═══ Material for the task

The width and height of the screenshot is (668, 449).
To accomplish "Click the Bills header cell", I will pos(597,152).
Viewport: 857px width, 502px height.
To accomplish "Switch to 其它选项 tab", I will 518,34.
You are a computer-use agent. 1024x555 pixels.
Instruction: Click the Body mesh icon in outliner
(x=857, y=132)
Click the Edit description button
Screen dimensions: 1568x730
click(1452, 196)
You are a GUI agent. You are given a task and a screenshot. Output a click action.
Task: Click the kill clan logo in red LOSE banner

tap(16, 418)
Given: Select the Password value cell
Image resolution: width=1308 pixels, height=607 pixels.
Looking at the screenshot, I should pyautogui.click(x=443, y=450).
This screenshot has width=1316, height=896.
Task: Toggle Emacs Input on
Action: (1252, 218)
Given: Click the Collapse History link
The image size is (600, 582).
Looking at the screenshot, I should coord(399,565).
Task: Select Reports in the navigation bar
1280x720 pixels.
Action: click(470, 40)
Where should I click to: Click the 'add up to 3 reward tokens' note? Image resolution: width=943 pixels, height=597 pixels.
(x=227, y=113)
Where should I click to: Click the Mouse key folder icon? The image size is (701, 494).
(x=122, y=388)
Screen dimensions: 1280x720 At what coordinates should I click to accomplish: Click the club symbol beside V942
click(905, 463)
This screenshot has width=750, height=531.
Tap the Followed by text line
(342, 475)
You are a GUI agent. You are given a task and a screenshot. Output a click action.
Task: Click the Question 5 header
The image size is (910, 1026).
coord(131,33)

══════

The reply should contain all of the entries exactly as shown above.

The width and height of the screenshot is (668, 449).
To accomplish "Click the Bills header cell", I will pos(597,152).
Viewport: 857px width, 502px height.
To accomplish "Switch to 其它选项 tab", I will 518,34.
You are a computer-use agent. 1024x555 pixels.
Instruction: Click the Body mesh icon in outliner
(x=857, y=132)
Click the Edit description button
Screen dimensions: 1568x730
click(1452, 196)
You are a GUI agent. You are given a task and a screenshot. Output a click action.
Task: Click the kill clan logo in red LOSE banner

tap(16, 418)
Given: Select the Password value cell
Image resolution: width=1308 pixels, height=607 pixels.
Looking at the screenshot, I should pyautogui.click(x=443, y=450).
This screenshot has width=1316, height=896.
Task: Toggle Emacs Input on
Action: (1252, 218)
Given: Click the Collapse History link
The image size is (600, 582).
Looking at the screenshot, I should coord(399,565).
Task: Select Reports in the navigation bar
1280x720 pixels.
Action: click(470, 40)
Where should I click to: Click the 'add up to 3 reward tokens' note? Image resolution: width=943 pixels, height=597 pixels.
(x=227, y=113)
Where should I click to: Click the Mouse key folder icon? The image size is (701, 494).
(x=122, y=388)
Screen dimensions: 1280x720 At what coordinates should I click to accomplish: Click the club symbol beside V942
click(905, 463)
This screenshot has width=750, height=531.
Tap the Followed by text line
(342, 475)
You are a GUI agent. You are given a task and a screenshot. Output a click action.
Task: Click the Question 5 header
The image size is (910, 1026).
coord(131,33)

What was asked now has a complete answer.